Extracted data:
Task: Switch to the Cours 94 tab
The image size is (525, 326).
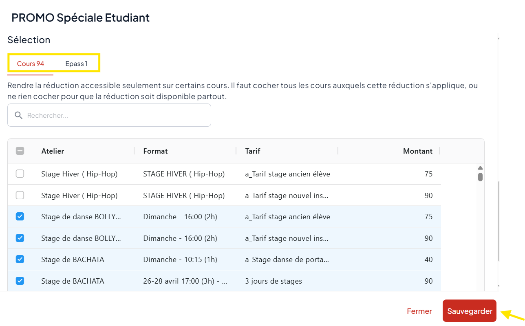Action: [x=31, y=64]
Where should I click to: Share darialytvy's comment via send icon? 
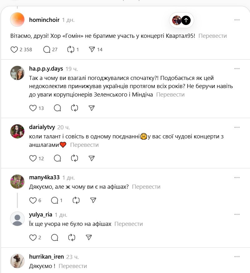coord(92,158)
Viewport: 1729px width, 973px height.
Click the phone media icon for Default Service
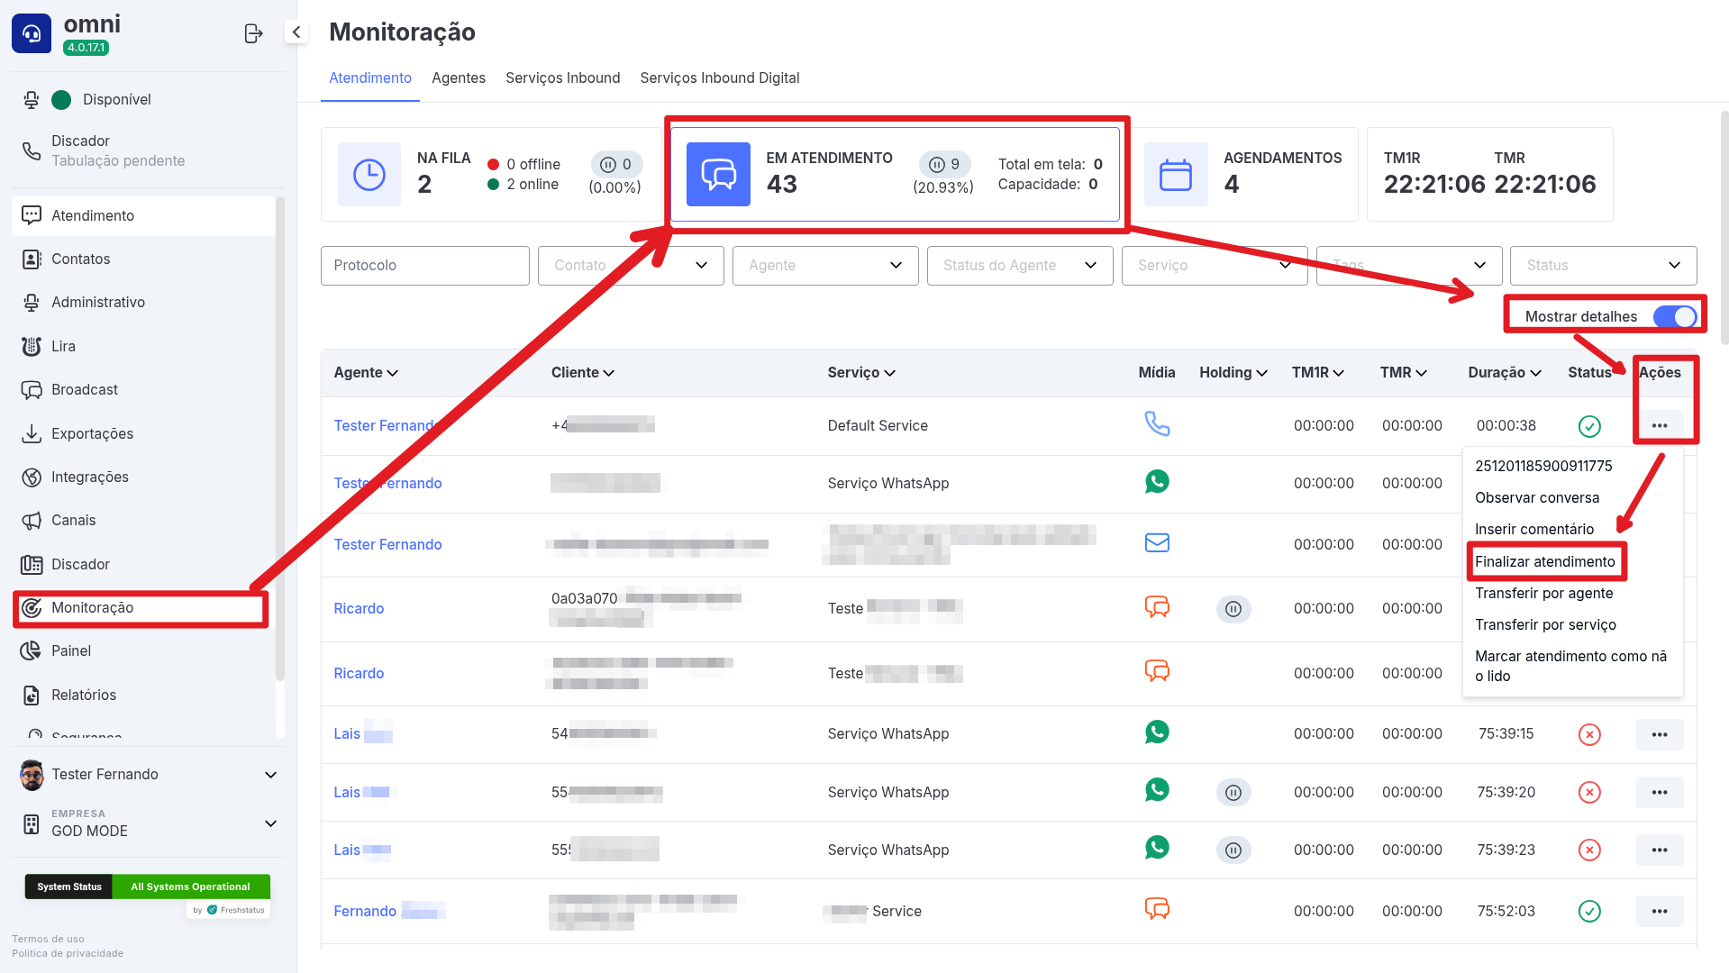1157,423
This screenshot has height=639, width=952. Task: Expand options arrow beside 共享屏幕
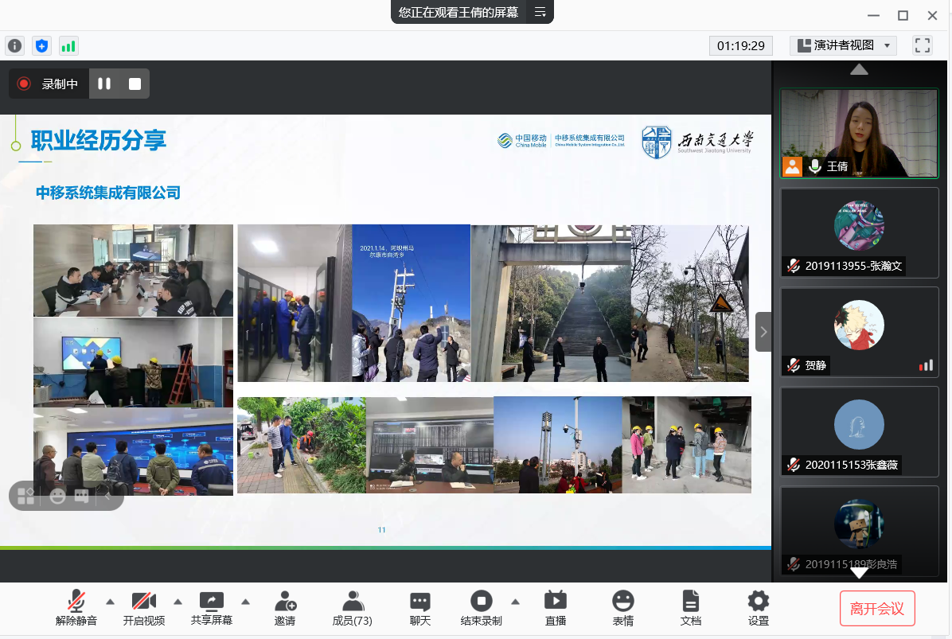click(246, 601)
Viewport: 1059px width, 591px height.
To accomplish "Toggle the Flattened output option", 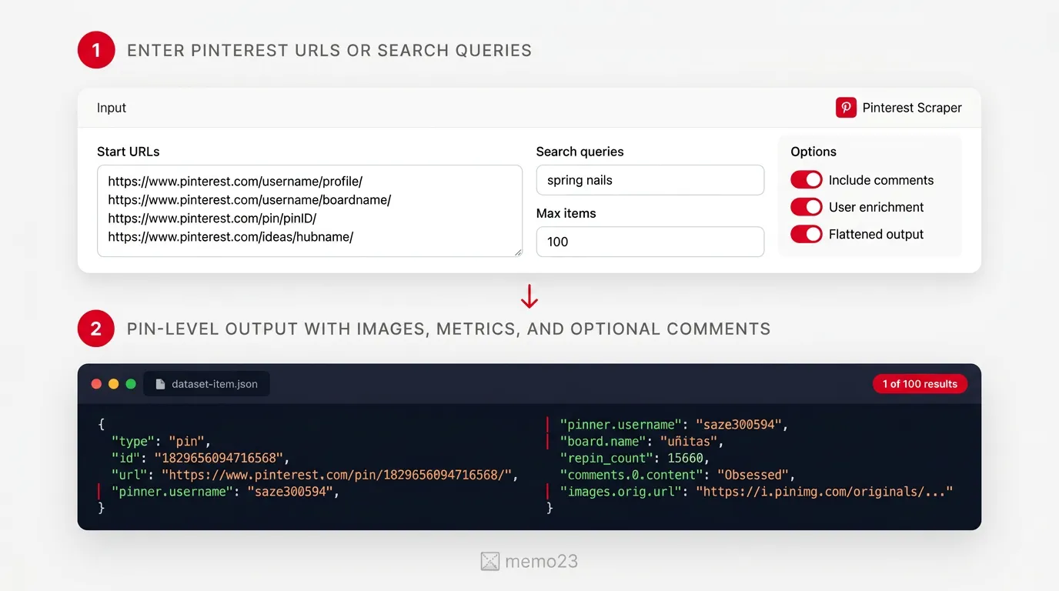I will click(806, 234).
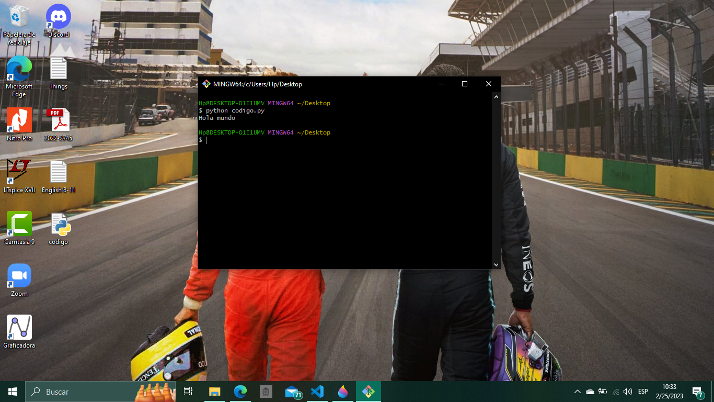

Prompt: From the entries above, copy each line that holds "Viewport".

Answer to the exercise:
Viewport: 1729px width, 973px height.
Viewport: 1059px width, 591px height.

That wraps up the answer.